Member of Parliament for Navrongo Central
- Incumbent
- Assumed office 7 January 2025
- Preceded by: Sampson Tangombu Chiragia

Personal details
- Born: October 19, 1974 (age 51) Navrongo, Upper East Region, Ghana
- Party: National Democratic Congress
- Education: University of Cape Coast (BSc) University of Leicester (MBA)
- Profession: Public servant, Politician
- Committees: Information and Communications Committee Public Accounts Committee

= Simon Akibange Aworigo =

Ghanaian politician

Simon Akibange Aworigo (born 19 October 1974) is a Ghanaian politician and former public servant who currently represents the Navrongo Central Constituency in Parliament. A member of the National Democratic Congress (NDC), he was elected in the 2024 general elections to serve in the 9th Parliament of the Fourth Republic.

== Early life and education ==
Aworigo was born on 19 October 1974 in Navrongo in the Upper East Region of Ghana. He earned a Bachelor of Science degree from the University of Cape Coast in 2000, followed by a Master of Business Administration from the University of Leicester in the UK in 2014.

== Career ==
Before entering politics, Aworigo held various roles in the public sector, including serving as a vehicle auditor and supervisor with Keolis Amey Docklands in the United Kingdom.

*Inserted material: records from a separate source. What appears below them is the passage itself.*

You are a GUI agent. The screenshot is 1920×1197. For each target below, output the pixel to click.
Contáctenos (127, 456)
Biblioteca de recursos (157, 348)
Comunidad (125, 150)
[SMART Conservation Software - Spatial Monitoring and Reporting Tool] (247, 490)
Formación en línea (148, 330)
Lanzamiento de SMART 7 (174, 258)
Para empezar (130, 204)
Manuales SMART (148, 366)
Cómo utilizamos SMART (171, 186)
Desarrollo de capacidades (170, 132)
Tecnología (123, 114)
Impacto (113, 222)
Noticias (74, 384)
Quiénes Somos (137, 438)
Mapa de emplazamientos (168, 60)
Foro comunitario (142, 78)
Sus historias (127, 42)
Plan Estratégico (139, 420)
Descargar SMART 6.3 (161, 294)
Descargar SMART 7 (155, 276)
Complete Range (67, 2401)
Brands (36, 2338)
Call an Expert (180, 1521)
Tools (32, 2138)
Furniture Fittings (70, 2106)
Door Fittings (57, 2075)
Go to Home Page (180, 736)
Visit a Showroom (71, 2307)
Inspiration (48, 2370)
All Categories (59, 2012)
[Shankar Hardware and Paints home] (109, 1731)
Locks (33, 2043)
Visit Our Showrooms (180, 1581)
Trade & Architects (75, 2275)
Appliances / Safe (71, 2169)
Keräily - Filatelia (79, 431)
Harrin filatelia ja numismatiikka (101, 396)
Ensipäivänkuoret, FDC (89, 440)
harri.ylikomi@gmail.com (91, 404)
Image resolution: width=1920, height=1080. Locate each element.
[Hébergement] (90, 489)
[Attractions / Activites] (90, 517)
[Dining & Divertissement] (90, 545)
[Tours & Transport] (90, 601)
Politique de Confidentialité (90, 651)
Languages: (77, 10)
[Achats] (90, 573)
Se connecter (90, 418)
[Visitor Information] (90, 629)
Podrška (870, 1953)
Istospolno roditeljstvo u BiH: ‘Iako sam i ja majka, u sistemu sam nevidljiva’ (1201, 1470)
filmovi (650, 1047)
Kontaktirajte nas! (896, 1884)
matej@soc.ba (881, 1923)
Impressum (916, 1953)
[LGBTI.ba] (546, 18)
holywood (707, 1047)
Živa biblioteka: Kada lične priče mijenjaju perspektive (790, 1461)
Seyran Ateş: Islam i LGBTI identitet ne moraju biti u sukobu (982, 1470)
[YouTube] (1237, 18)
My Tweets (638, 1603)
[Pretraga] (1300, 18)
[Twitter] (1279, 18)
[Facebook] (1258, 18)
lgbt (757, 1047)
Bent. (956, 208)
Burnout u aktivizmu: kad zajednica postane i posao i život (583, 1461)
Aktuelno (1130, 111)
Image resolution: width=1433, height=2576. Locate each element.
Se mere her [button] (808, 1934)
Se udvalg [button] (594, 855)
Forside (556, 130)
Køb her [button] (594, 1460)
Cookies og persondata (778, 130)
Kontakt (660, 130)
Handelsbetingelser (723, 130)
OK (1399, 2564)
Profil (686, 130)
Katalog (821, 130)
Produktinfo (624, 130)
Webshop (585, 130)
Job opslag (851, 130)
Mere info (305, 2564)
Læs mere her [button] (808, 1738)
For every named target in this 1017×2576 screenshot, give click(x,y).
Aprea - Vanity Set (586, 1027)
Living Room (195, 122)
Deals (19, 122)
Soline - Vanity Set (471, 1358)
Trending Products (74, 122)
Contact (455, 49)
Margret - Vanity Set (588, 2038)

He was later selected as the NDC parliamentary candidate for Navrongo Central ahead of the 2024 general election, where he retained the seat by defeating NPP candidate Abdallah Otito Werseh Achuliwor with approximately 26,190 votes to 12,203. In Parliament, he serves on the Information and Communications Committee as well as the Public Accounts Committee.